Refer to fault permissions for the minimum permissions required per fault.

Steps

  1. Create a JSON file with the service principal credentials. You can either:

    Option A: Generate the file automatically (legacy SDK format):

    az ad sp create-for-rbac --sdk-auth > azure.auth

    Option B: Manually create the JSON file with the following structure:

    {
    "clientId": "<APP_ID>",
    "clientSecret": "<PASSWORD>",
    "subscriptionId": "<SUBSCRIPTION_ID>",
    "tenantId": "<TENANT_ID>",
    "activeDirectoryEndpointUrl": "https://login.microsoftonline.com",
    "resourceManagerEndpointUrl": "https://management.azure.com/",
    "activeDirectoryGraphResourceId": "https://graph.windows.net/",
    "sqlManagementEndpointUrl": "https://management.core.windows.net:8443/",
    "galleryEndpointUrl": "https://gallery.azure.com/",
    "managementEndpointUrl": "https://management.core.windows.net/"
    }
    info

    Only clientId, clientSecret, subscriptionId, and tenantId are required. The endpoint URLs can use the default values shown above for Azure public cloud.

    note

    If you already have the service principal credentials (appId, password, tenantId, and subscriptionId) from the prerequisites step, you can directly create the JSON file using Option B and upload it to Harness Secret Manager without generating it via Azure CLI.

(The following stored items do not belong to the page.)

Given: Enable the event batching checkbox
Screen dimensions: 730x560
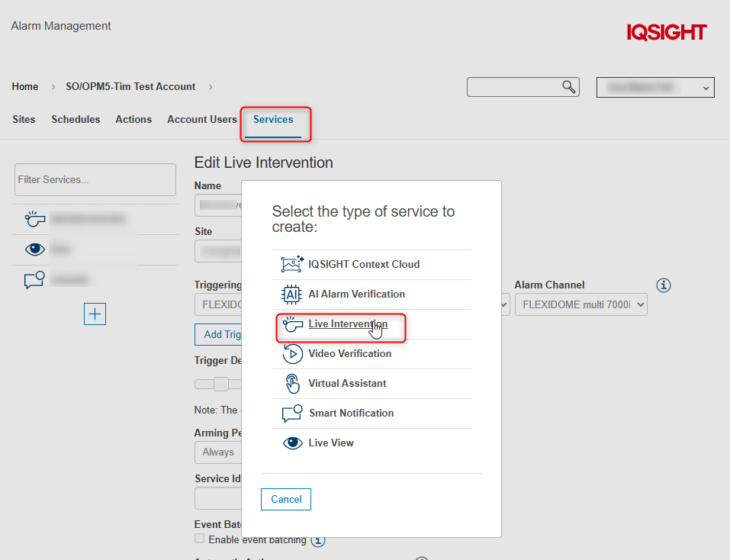Looking at the screenshot, I should point(200,539).
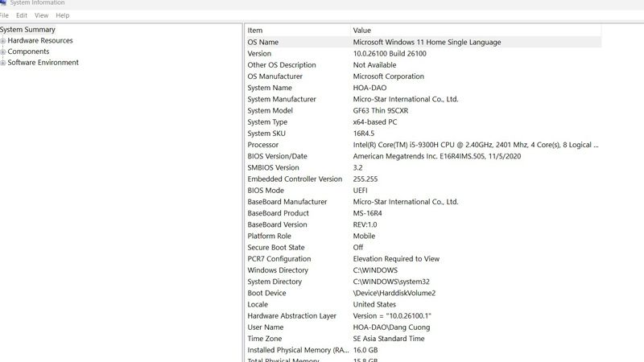Click the System Information title bar icon

tap(3, 2)
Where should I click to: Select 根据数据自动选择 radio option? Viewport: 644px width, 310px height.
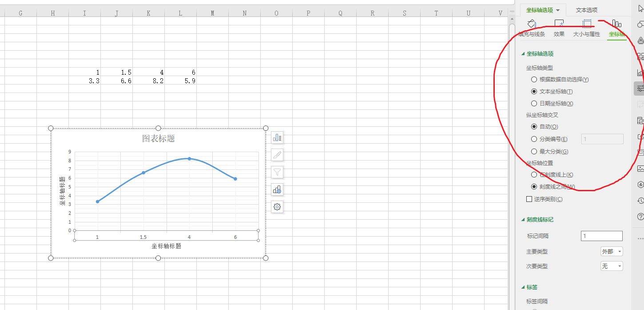tap(534, 80)
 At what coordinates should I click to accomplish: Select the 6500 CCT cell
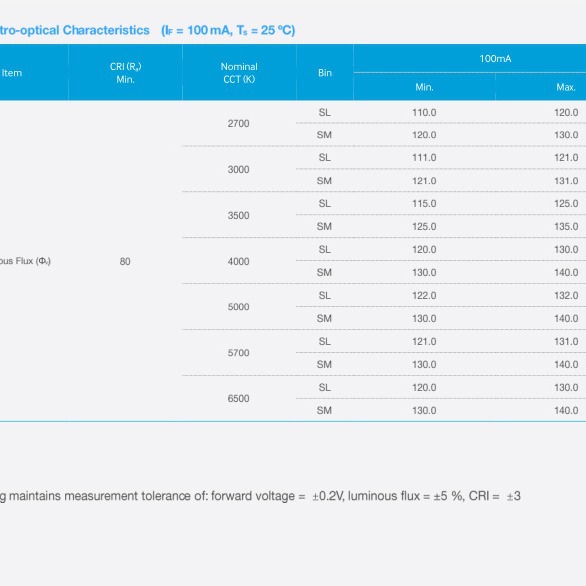click(x=238, y=398)
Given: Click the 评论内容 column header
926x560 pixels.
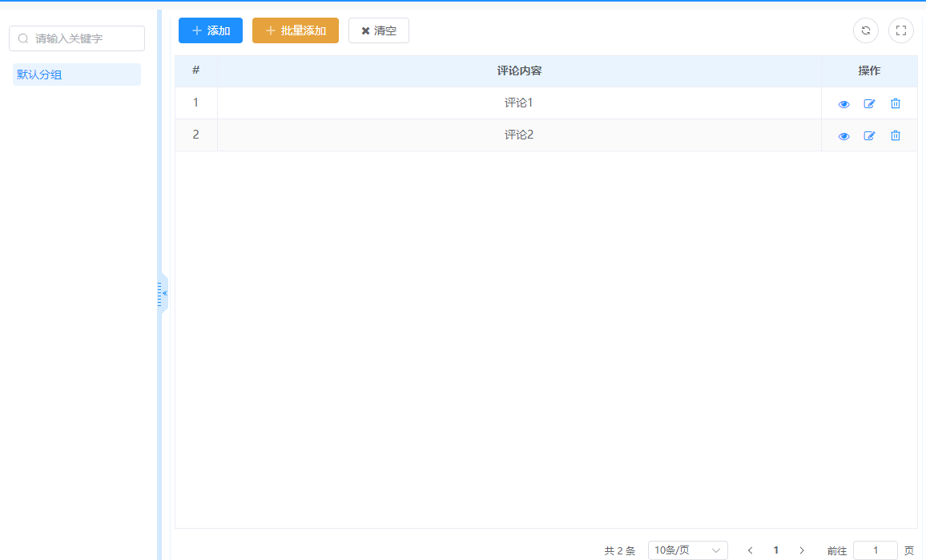Looking at the screenshot, I should tap(519, 71).
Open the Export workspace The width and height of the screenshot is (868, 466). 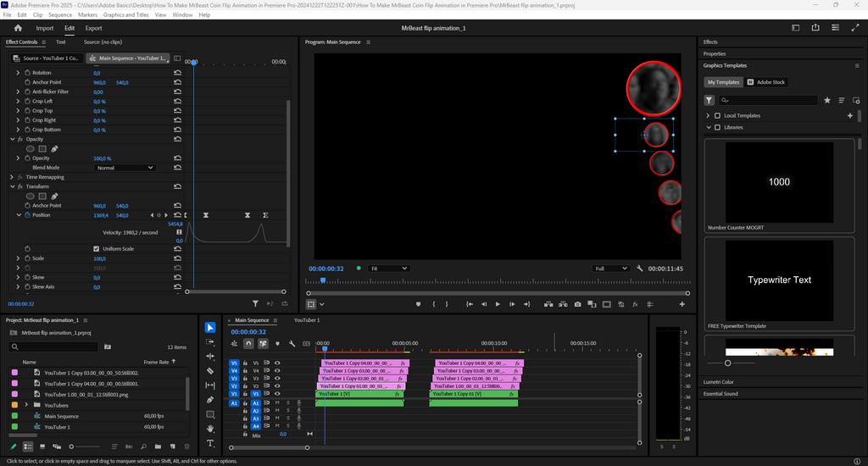click(93, 28)
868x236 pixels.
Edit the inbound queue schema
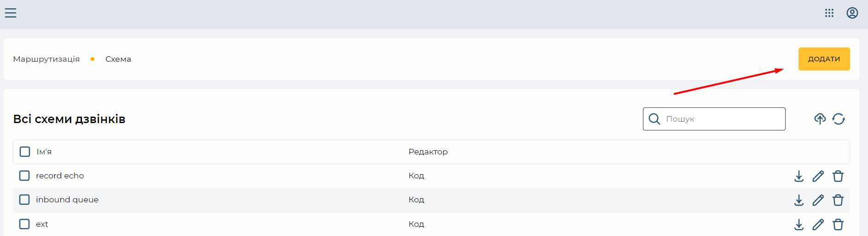click(x=818, y=200)

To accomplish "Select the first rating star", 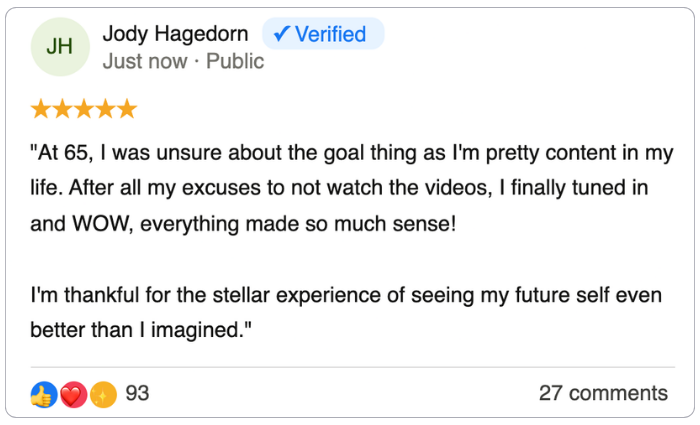I will (42, 109).
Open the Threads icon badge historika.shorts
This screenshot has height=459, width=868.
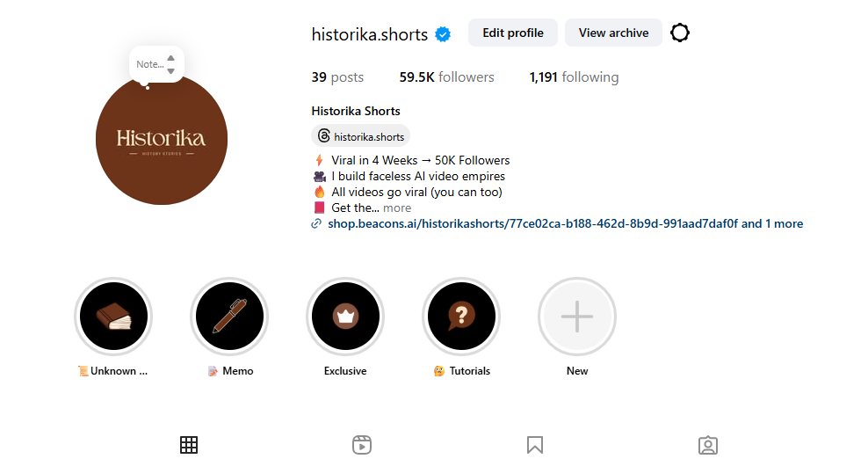(361, 136)
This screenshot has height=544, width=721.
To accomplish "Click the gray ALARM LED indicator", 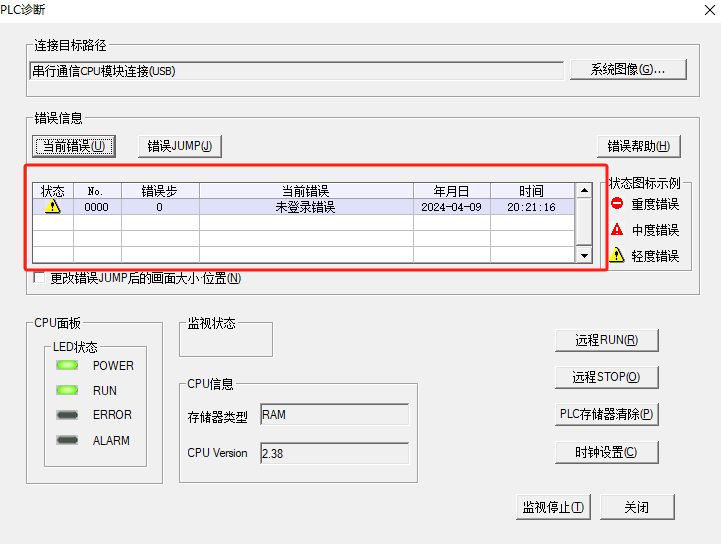I will coord(68,441).
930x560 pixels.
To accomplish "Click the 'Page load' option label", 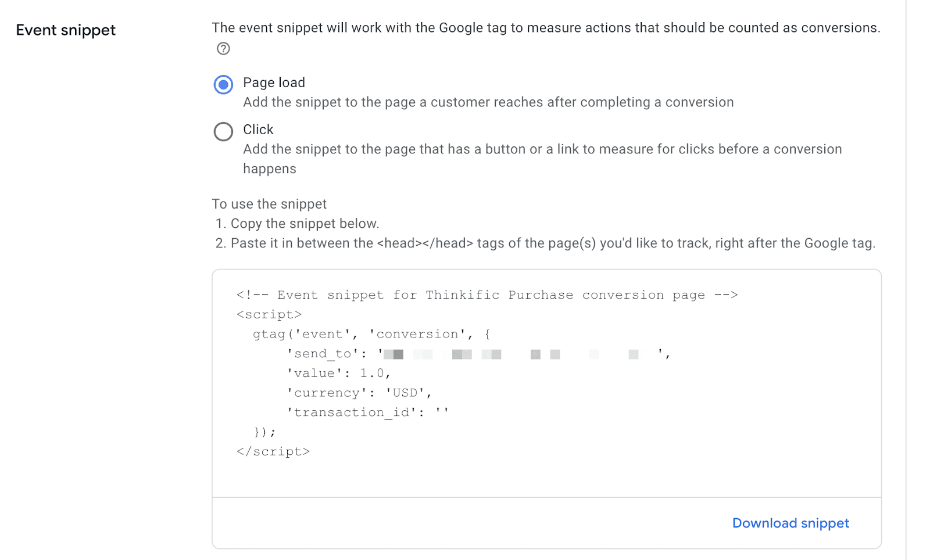I will [274, 82].
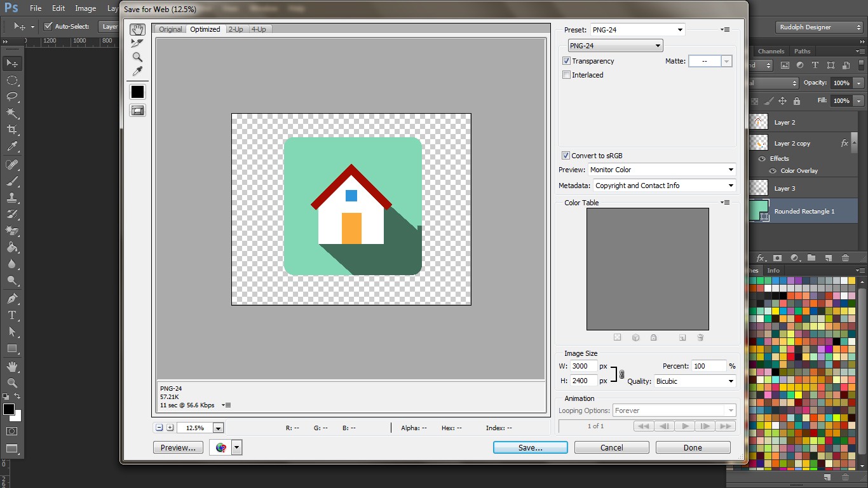The height and width of the screenshot is (488, 868).
Task: Enable the Interlaced option
Action: click(566, 74)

  2. Upload the JSON file as a secret file in Harness Secret Manager:

    • Navigate to your Harness project's secrets section
    • Create a new File Secret
    • Upload the JSON file (e.g., azure.auth)
    • Note the secret identifier for reference in your chaos experiment

How it works

The fault reads the JSON file at the path specified by AZURE_AUTH_LOCATION, extracts clientId, clientSecret, and tenantId, and authenticates using ClientSecretCredential. The subscriptionId is also read from the same file.


Workload identity is the recommended method for AKS-hosted chaos experiments. It uses federated tokens instead of secrets, providing pod-level identity isolation without storing credentials.

Prerequisites

  • An AKS cluster with OIDC issuer and workload identity add-on enabled.
  • An Azure AD app registration with a federated identity credential.
  • A Kubernetes ServiceAccount annotated for workload identity.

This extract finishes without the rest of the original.